Life sciences students win awards at regional symposium
Two participants in Virginia Tech’s Post Baccalaureate Research and Education Program and Initiative for Maximizing Student Development received awards at the Second Annual Mid-Atlantic symposium in May at the University of North Carolina at Chapel Hill.
The programs are supported by the National Institutes of Health.
Stephanie “Nikki” Lewis, of Newport News, Virginia, a postdoctoral associate in the College of Science, graduated from Virginia Tech with a Ph.D. in genetics, bioinformatics, and computational biology in 2013.
She received the Distinguished Mid-Atlantic Alumni Award. After receiving a bachelor’s degree in biology from Christopher Newport University, Lewis started at Virginia Tech in 2007, working with David Bevan, a professor of biochemistry in the College of Agriculture and Life Sciences and a Fralin Life Science Institute affiliate.
She currently works with the inVenTs living-learning communities directed by Jill Sible, a professor of biological sciences and assistant provost for undergraduate education; Bevlee Watford, an associate dean in the College of Engineering and director of the Center for the Enhancement of Engineering Diversity; and Susan Arnold-Christian, assistant director of the center.
Kevin Hughes of Las Vegas received a bachelor’s degree in biology from Simpson College in 2013 and received an award at the event for his poster, “Identification of an interplay between kinetochore attachment and spindle organization.”
Hughes currently works in the laboratory of Daniela Cimini, an associate professor of biological sciences in the College of Science and a Fralin Life Science Institute affiliate.
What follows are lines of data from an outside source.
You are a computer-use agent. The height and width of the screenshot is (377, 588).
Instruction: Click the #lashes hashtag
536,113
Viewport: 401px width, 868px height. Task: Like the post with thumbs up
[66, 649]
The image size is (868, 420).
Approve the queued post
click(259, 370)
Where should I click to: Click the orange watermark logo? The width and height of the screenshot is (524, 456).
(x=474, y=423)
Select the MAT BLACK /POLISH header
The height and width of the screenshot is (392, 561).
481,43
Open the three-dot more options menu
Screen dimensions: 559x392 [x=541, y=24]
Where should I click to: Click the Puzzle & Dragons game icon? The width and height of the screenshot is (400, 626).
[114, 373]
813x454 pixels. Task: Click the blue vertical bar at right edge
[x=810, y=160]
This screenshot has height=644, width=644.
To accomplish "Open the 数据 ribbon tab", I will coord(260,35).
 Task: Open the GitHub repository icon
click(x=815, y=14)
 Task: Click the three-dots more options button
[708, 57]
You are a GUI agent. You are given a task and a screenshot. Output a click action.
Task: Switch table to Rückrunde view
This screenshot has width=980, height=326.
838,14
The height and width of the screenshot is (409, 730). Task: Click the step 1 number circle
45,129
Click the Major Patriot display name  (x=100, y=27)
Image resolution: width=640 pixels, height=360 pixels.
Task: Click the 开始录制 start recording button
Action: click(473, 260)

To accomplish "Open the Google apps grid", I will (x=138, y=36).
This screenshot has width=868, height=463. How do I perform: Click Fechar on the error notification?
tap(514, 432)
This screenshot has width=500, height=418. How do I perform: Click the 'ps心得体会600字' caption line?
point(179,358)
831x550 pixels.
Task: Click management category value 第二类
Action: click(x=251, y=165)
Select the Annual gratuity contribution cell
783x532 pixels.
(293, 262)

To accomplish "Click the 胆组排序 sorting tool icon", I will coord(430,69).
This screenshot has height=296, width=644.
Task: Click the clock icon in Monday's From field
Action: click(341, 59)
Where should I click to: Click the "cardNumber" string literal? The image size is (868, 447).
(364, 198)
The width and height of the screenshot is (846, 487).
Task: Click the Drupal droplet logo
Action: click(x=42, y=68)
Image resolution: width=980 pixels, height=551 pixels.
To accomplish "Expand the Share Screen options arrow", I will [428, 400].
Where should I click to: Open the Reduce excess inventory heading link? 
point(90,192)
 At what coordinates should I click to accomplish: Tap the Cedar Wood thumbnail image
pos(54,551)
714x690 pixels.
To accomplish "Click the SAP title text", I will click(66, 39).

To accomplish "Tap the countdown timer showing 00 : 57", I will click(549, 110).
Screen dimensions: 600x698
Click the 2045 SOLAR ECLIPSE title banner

In August, Hughes will begin a Ph.D. in molecular, cellular, developmental biology and genetics at Yale University.
Fifteen scholars and faculty from Virginia Tech attended the symposium, which is the brainchild of several Virginia Tech faculty, including Bevan; Dennis Dean, director of the Fralin Life Science Institute; Anne McNabb, a professor emerita of biological sciences and associate dean emerita of the graduate school; Ed Smith, a professor of animal and poultry sciences in the College of Agriculture and Life Sciences; and Eric Wong, a professor of animal and poultry sciences in the College of Agriculture and Life Sciences.
“Since the first cohort in 2003 and after two competitive renewals, our scholars have embraced our community-based training program to acquire lifelong skills and habits needed to succeed in pursuing the Ph.D. and a career in the biomedical sciences,” said Smith. “We’re very proud that our students were recognized for their hard work at the symposium.”
The Virginia Tech Post Baccalaureate Research and Education program is a 12-month program that seeks to provide individualized mentoring and a supportive learning environment to post-baccalaureate students from historically underrepresented groups interested in pursuing a Ph.D. and a research career in biomedical and behavioral sciences and engineering.
Started in 2003 with funding from the NIH and now co-directed by Wong and Smith, the program has produced 15 doctoral, one doctor of medicine, and 10 master’s degree recipients.
The Virginia Tech Initiative for Maximizing Student Development Program, is a four-to-five-year training program with two years of funding from NIH that uses developmental and experiential learning activities to support doctoral as well as undergraduate students from historically underrepresented groups who want to pursue a Ph.D. and a research career in biomedical or behavioral fields in science or engineering.
Started in 2007 with funding from the National Institutes of Health and now co-directed by Smith and Bevan, the program has produced nine doctoral and two master’s degree recipients.